We sowed thousands of seeds, and very few seeds germinated and even fewer germinants survived until the end of the experiment (3.5 years after sowing), but some species had much higher germination than others (particularly the hard seeded Kowhai, Sophora microphylla, germinated well). Plots where the broom cover was mulched, crushed or root-raked had very low seed germination and high mortality of planted seedlings, which was apparently due to the soil disturbance and harsh conditions of the open sites that were created. Under the living broom canopy germination and survival rates were significantly higher. This indicates that the positive (facilitative) effects of the living canopy, such as the provision of shade and a moister cooler environment in the dry summer, outweighed any negative effects (probably particularly the increased competition for moisture by the living broom shrub and the native seedlings).

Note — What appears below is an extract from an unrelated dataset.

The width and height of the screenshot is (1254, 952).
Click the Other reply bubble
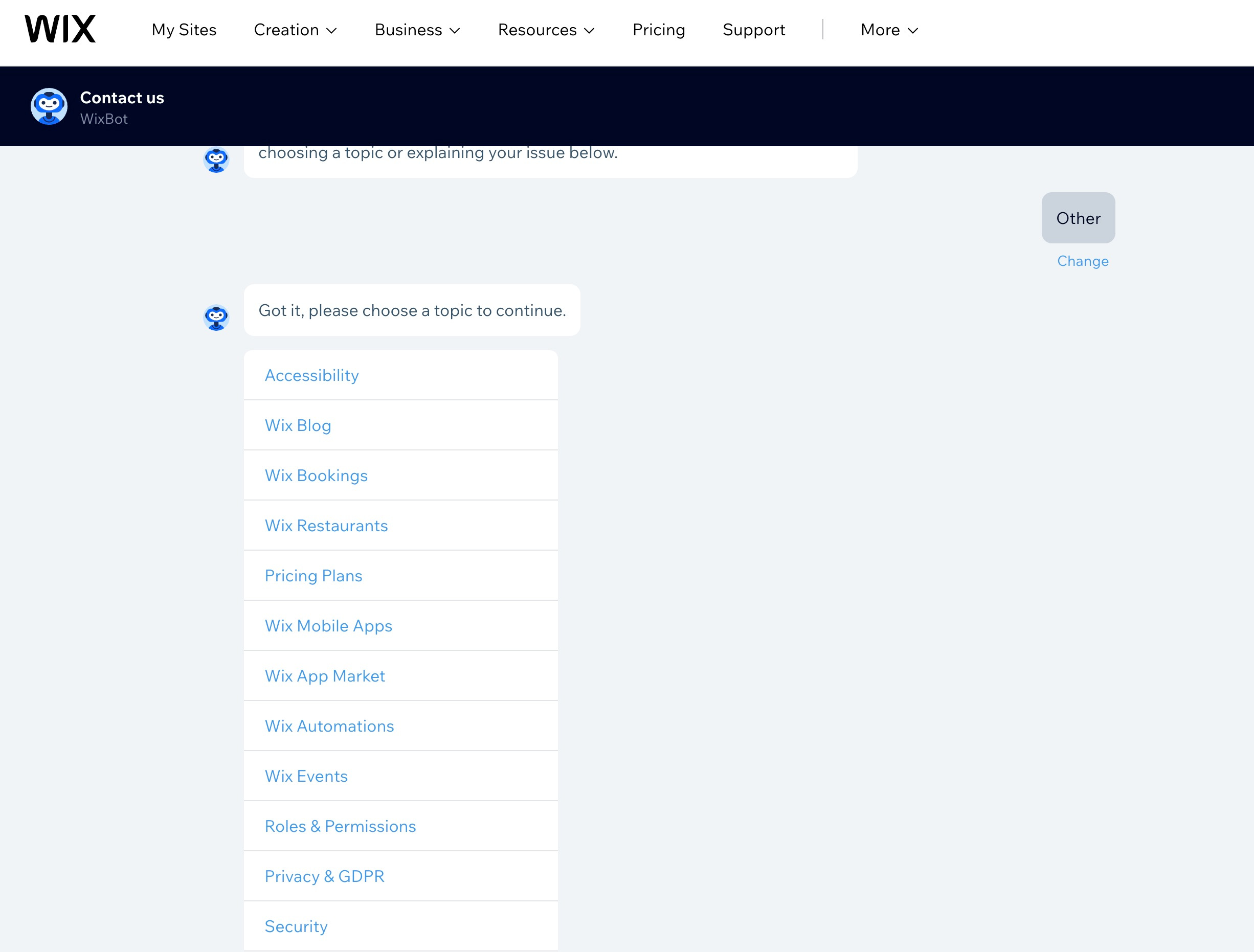pyautogui.click(x=1078, y=218)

This study suggests that at this dry site, compared with the chemical and mechanical treatments of this woody weed, retaining a live broom canopy was most beneficial for the germination and establishment of planted native woody seedlings. Importantly, it was also the cheapest management option by far, and it may thus be an important strategy to advance the succession of indigenous woody species in these dryland weed communities.